Written instruction:
Rewrite the records starting at the line with "The height and" and ending at the line with "tap(176, 566)", swapping "dropdown" for "menu" and leaving everything else unchanged. Give only those lines, without the pictures.

══ Provided records

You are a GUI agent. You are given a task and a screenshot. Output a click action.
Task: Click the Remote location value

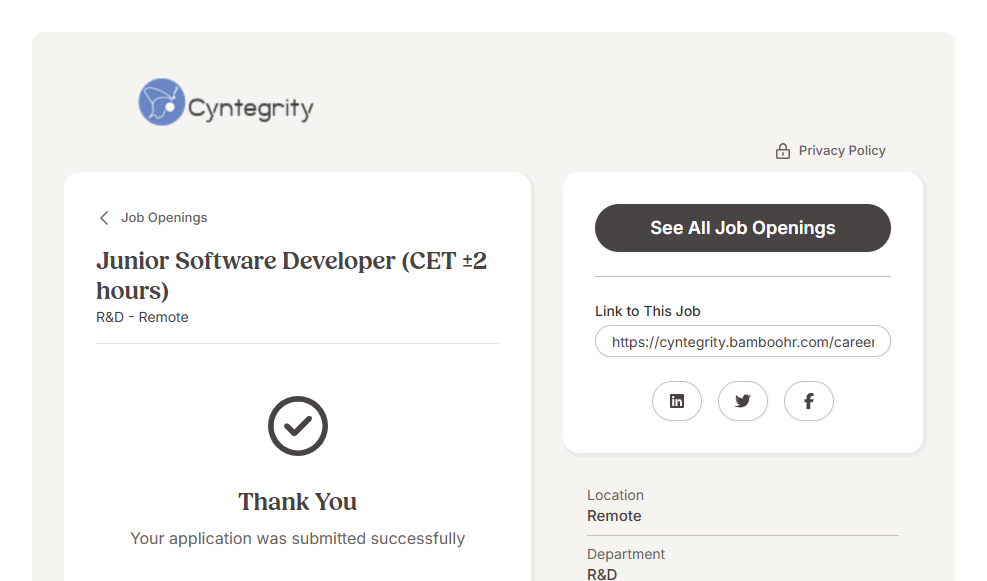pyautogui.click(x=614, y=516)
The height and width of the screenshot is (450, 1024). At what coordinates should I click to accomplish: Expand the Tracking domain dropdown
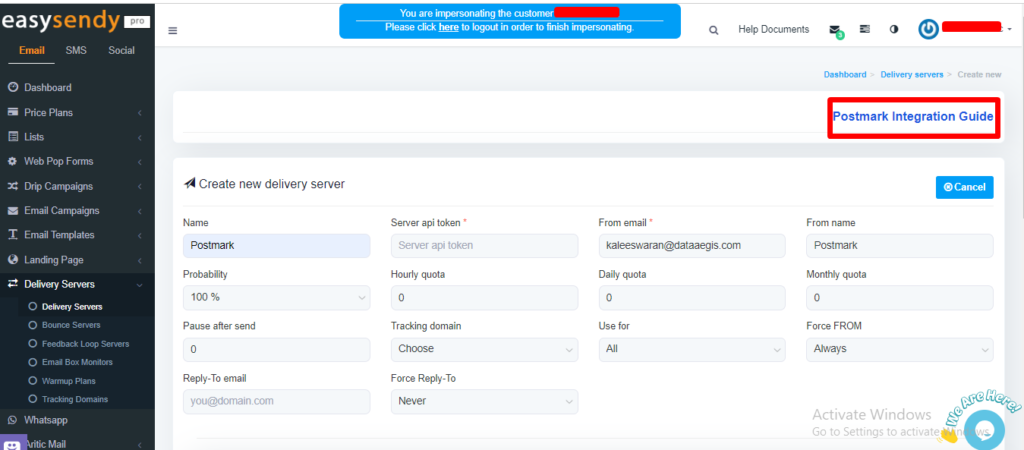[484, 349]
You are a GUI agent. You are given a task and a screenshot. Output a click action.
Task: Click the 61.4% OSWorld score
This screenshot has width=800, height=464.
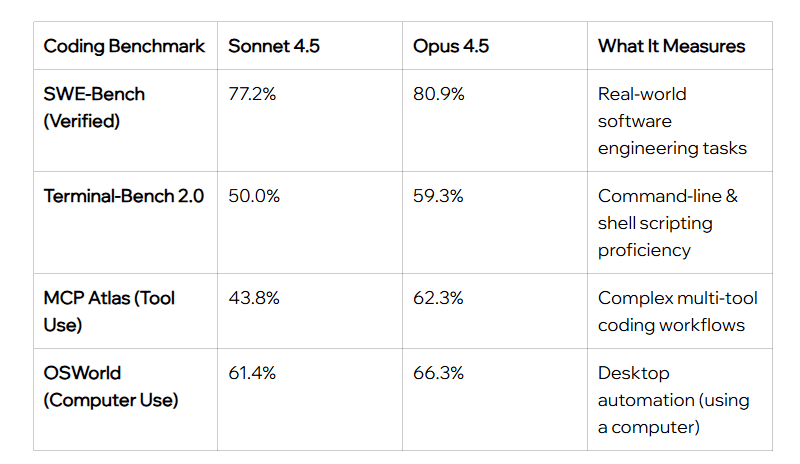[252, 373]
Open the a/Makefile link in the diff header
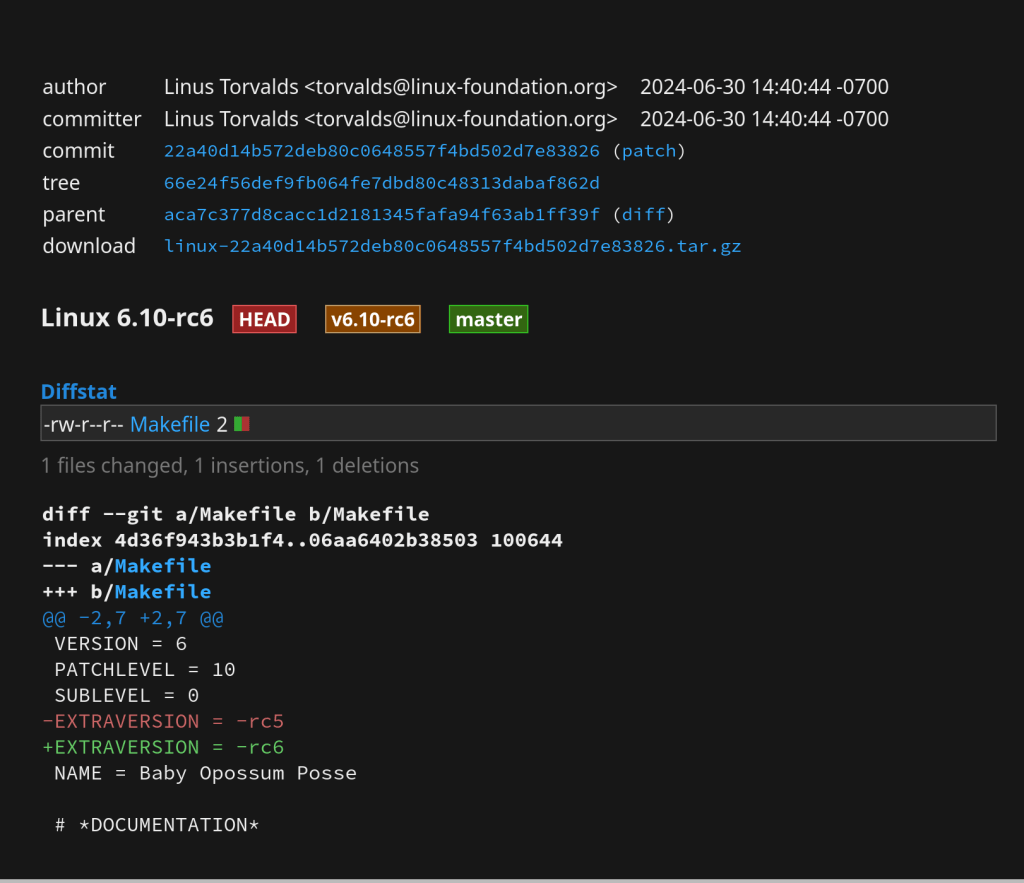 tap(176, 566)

════
══ Provided records

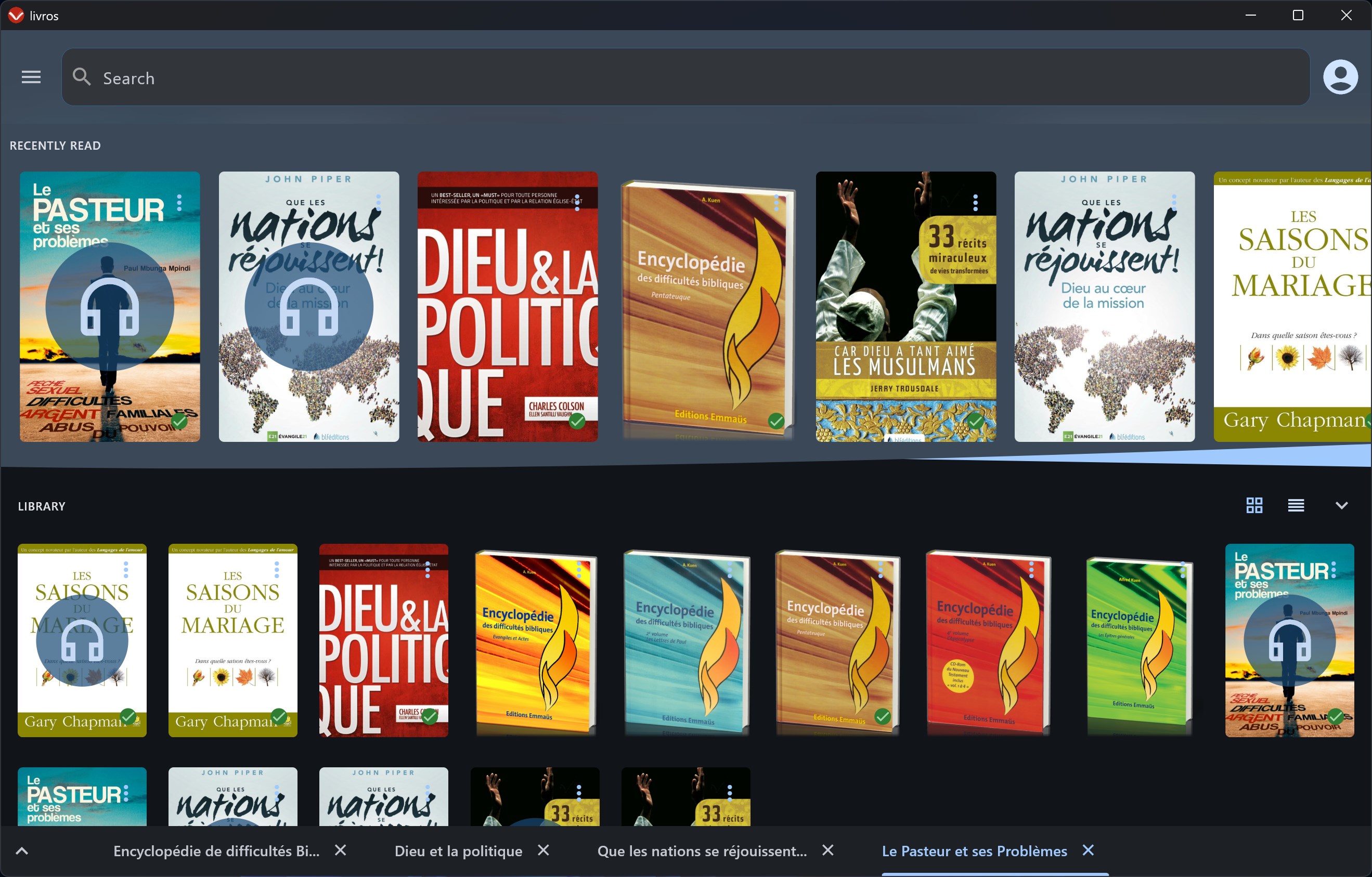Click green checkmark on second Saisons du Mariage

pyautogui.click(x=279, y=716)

════

Solution to this task:
The height and width of the screenshot is (450, 1024). At what coordinates should I click to accomplish: Expand the Tracking domain menu
[484, 349]
You are a GUI agent. You are given a task and a screenshot. Output a click action.
Task: Click the 61.4% OSWorld score
This screenshot has width=800, height=464.
[252, 373]
Open the a/Makefile link in the diff header
 tap(176, 566)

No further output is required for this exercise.